For best results, run at least two scenarios. Use a conservative rate for planning, a realistic market or lender rate for comparison, and a stress case to see what happens if interest rates, returns, salary, taxes or inflation move against you.
How it's calculated
Tax/Charge = Base Amount x Applicable Rate Total = Base Amount + Tax/Charge
- Base Amount — Pre-tax transaction or property value
- Applicable Rate — GST, stamp duty, brokerage or tax rate
- Total — Final payable or post-tax amount
Worked example for Capital Gains Tax Calculator
- Enter the main amount, such as loan amount, deposit, investment, income or transaction value.
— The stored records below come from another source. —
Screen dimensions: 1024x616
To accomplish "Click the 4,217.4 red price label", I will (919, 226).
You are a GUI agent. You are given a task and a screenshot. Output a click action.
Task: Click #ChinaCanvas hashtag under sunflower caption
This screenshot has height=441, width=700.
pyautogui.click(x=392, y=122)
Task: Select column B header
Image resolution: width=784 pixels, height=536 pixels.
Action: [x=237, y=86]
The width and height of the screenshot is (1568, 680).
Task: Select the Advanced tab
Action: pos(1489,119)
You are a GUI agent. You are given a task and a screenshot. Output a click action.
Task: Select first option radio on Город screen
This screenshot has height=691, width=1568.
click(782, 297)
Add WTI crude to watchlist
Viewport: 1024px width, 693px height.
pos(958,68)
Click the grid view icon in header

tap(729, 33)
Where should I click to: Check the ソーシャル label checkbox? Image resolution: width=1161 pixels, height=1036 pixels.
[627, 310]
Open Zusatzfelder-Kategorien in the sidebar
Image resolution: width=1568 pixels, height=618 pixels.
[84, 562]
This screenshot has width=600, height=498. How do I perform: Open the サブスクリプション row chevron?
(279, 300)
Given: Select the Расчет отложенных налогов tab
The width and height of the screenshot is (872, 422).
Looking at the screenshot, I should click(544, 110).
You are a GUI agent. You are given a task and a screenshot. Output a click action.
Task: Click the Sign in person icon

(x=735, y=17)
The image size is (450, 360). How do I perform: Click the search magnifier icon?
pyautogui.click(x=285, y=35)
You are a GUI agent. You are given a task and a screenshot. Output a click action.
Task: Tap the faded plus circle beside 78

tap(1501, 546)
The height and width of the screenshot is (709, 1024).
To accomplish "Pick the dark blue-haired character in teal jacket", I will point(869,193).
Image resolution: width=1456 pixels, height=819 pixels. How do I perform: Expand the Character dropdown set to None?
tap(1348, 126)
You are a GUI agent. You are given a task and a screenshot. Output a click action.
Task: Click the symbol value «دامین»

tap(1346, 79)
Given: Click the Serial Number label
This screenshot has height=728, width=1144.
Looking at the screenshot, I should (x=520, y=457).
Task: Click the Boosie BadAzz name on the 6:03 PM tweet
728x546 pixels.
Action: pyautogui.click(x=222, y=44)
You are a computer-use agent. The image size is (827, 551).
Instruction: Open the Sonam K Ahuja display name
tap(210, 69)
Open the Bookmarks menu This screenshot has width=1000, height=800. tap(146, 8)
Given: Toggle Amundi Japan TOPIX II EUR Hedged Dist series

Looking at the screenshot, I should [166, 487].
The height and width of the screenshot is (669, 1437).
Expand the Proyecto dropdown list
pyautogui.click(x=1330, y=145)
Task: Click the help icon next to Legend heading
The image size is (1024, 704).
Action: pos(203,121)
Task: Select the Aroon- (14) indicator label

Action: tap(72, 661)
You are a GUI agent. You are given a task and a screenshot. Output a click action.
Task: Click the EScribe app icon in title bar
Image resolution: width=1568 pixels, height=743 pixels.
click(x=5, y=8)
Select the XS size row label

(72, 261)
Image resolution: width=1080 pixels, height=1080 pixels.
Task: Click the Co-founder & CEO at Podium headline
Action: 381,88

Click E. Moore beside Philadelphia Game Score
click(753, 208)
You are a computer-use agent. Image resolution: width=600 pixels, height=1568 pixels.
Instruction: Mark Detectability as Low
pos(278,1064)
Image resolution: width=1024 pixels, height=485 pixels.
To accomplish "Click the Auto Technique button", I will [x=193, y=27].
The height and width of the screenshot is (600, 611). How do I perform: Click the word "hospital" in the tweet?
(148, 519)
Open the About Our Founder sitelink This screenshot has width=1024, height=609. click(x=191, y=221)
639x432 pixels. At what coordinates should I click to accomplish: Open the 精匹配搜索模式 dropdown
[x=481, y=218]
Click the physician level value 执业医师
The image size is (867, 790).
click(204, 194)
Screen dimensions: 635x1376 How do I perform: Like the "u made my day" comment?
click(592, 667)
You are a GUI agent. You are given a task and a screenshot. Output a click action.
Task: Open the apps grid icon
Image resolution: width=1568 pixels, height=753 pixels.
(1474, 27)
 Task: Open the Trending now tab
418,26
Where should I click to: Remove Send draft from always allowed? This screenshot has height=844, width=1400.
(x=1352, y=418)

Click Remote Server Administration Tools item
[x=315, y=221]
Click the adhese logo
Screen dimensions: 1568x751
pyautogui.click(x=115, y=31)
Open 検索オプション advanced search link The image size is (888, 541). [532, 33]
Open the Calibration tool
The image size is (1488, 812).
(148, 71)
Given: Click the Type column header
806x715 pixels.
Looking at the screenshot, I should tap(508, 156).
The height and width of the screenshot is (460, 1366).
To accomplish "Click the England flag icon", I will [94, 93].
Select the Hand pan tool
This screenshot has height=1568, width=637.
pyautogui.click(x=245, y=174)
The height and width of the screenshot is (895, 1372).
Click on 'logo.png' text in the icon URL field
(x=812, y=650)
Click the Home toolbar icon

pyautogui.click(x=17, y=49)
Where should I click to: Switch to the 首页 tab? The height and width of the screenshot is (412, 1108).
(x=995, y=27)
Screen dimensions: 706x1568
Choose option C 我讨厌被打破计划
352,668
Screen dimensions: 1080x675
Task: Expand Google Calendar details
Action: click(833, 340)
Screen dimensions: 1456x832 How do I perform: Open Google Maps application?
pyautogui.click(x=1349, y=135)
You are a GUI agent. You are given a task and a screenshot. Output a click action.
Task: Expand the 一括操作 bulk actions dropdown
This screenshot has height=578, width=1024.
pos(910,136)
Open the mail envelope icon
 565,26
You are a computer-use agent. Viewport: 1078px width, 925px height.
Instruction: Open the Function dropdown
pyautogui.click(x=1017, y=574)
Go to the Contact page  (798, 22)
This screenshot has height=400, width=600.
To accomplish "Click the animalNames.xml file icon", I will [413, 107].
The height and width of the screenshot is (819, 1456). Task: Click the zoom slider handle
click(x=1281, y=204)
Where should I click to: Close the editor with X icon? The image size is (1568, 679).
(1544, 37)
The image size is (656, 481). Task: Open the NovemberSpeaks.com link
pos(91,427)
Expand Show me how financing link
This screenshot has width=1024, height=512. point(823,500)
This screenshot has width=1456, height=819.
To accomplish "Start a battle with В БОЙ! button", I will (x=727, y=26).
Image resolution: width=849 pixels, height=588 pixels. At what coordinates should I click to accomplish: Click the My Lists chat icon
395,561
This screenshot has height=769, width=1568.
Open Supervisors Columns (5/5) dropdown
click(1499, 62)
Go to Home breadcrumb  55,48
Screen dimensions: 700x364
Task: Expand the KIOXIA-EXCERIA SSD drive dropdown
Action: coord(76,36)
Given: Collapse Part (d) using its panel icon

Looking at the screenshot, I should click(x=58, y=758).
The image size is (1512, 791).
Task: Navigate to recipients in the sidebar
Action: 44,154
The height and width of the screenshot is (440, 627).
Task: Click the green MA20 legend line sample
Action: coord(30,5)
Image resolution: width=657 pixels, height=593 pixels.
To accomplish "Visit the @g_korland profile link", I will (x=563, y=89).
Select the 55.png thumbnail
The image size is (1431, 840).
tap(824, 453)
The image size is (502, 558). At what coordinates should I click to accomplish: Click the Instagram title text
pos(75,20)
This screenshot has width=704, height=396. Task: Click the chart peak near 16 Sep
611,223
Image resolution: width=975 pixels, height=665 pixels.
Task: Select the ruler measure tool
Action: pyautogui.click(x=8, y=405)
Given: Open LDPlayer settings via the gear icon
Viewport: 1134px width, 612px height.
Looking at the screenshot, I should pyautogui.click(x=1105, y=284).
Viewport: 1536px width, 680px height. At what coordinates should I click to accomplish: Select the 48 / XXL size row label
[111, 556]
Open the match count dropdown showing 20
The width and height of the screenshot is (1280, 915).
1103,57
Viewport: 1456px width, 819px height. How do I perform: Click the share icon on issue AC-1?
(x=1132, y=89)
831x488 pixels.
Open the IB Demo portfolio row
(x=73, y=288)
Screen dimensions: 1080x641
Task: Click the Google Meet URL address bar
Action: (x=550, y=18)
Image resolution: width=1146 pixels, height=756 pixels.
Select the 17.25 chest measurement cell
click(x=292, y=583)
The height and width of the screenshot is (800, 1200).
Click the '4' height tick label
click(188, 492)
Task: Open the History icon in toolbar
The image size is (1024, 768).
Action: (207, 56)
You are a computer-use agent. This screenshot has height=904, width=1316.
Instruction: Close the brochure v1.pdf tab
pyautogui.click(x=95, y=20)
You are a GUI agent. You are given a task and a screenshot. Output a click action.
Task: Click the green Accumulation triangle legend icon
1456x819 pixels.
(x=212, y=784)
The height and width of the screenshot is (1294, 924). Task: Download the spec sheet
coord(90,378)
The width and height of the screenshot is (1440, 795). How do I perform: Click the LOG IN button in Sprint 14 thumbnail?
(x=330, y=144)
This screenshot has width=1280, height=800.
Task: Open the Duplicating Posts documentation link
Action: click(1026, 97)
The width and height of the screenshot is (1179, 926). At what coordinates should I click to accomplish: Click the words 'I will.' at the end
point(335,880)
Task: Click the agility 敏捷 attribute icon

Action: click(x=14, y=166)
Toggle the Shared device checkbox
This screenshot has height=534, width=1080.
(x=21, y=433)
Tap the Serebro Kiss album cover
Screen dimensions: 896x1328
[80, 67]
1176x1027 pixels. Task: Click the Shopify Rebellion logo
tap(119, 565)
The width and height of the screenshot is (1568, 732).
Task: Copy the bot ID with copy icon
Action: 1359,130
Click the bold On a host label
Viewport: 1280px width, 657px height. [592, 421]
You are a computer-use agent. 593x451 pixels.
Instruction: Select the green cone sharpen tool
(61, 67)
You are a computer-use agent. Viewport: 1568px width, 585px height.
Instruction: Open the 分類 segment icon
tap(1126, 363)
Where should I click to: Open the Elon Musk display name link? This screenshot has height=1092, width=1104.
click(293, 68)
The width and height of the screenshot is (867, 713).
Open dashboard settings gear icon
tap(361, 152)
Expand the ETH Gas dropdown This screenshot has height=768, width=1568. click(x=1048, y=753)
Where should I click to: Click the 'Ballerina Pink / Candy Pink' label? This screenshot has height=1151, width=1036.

- Add the rate, tenure, slab, contribution or withdrawal value used by the calculator.
- Review the calculated result and compare it with at least one alternate scenario.
- Use the related calculators below to test adjacent decisions before finalizing.
Result: The final result should be used as a decision-support estimate, then verified against the lender, fund house, tax rule, scheme document or official statement before action.
Capital Gains Tax Calculator planning checklist
| Step | What to check | Why it matters |
|---|---|---|
| Inputs | Use realistic values, not rounded guesses | Small input changes can materially alter the final result |
| Rate | Confirm whether the rate is annual, monthly, flat, reducing or scheme-specific | Wrong rate type is the most common source of bad estimates |
| Tenure | Compare short and long periods | Longer horizons can reduce cash flow but increase total cost or uncertainty |
| Tax/fees | Include taxes, fees, charges or inflation where relevant | The net result matters more than the headline number |
| Next action | Save the result and compare with related calculators | A single number is useful; a comparison is decision-ready |
Tips and best practices
- Use current official rates or lender quotes where possible.
- Compare best case, base case and conservative case before acting.
- Do not judge a financial product only by EMI, maturity value or tax saved; look at total cost and risk.
- Recalculate whenever rates, salary, tax slabs or scheme rules change.
- Use the sitemap and calculator hub to move between related tools quickly.
Frequently asked questions
What is the Capital Gains Tax Calculator?
How accurate is the Capital Gains Tax Calculator?
Can I use this calculator for Indian financial planning?
What details should I enter?
Does this replace professional financial advice?
Which related calculators should I use next?
Related calculators
MONEX MINT calculators are educational planning tools. Results are estimates and may differ from final figures issued by banks, tax departments, AMCs, employers, registrars or government scheme providers.